GOALS:
**A)** Quote the stretch of the ViewVC setup guide from "Uncomment on line" through "(do the salute)".
**B)** Using the ViewVC setup guide, answer each of these:
(i) What setting is appended to /etc/rc.conf so that Apache runs on startup?
(ii) Which file is opened to add the ViewVC virtual host?
(iii) What owner and permissions should the .cgi files in /usr/local/viewvc/bin/cgi/ have?

TEXT SECTION:
2.  Enable Apache to run on startup
echo 'apache24_enable="YES"' >> /etc/rc.conf

3.  Setup ViewVC to work with Apache by adding a virtualhost
vi /usr/local/etc/apache24/Includes/viewvc.conf

Comment out all the example entries and add the following:

<VirtualHost *:80>
 Alias /viewvc "/usr/local/viewvc/bin/cgi/"
<Directory "/usr/local/viewvc/bin/cgi">
    AddHandler cgi-script .cgi
    Options +ExecCGI +FollowSymlinks
    DirectoryIndex viewvc.cgi
    Require all granted
</Directory>
</VirtualHost>

4.  Edit the /usr/local/etc/apache24/httpd.conf and uncomment the following
vim /usr/local/etc/apache24/httpd.conf

Set the hostname:
ServerName FQDN

Line 162 or 159
Uncomment the following
<IfModule mpm_prefork_module>
        LoadModule cgi_module libexec/apache24/mod_cgi.so
</IfModule>

Uncomment on line 494
# Virtual hosts
Include etc/apache24/extra/httpd-vhosts.conf

5.  Make sure that /usr/local/viewvc/bin/cgi/*.cgi files are owned by www:www and are 755
cd /usr/local/viewvc/bin/cgi/
chown www:www *
chmod 755 *

6.  Edit the ViewVC config and go to the bottom of the general section (do the salute)

MATERIAL:

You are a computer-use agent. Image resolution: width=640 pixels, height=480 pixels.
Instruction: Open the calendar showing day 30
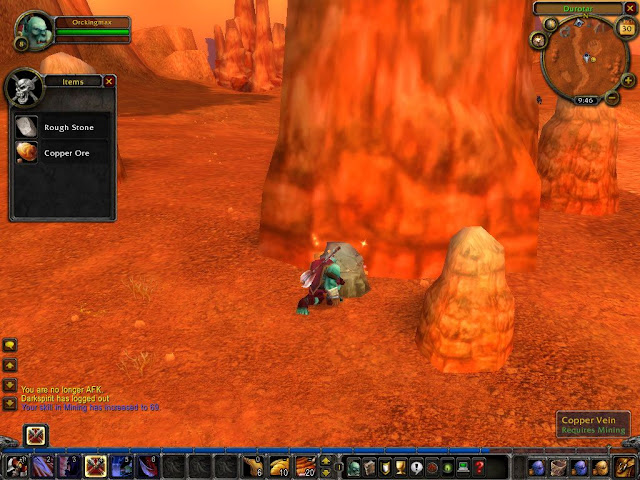point(627,29)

ANSWERS TO EACH TASK:
**A)**
Uncomment on line 494
# Virtual hosts
Include etc/apache24/extra/httpd-vhosts.conf

5.  Make sure that /usr/local/viewvc/bin/cgi/*.cgi files are owned by www:www and are 755
cd /usr/local/viewvc/bin/cgi/
chown www:www *
chmod 755 *

6.  Edit the ViewVC config and go to the bottom of the general section (do the salute)

**B)**
(i) apache24_enable="YES"
(ii) /usr/local/etc/apache24/Includes/viewvc.conf
(iii) Owned by www:www, with permissions 755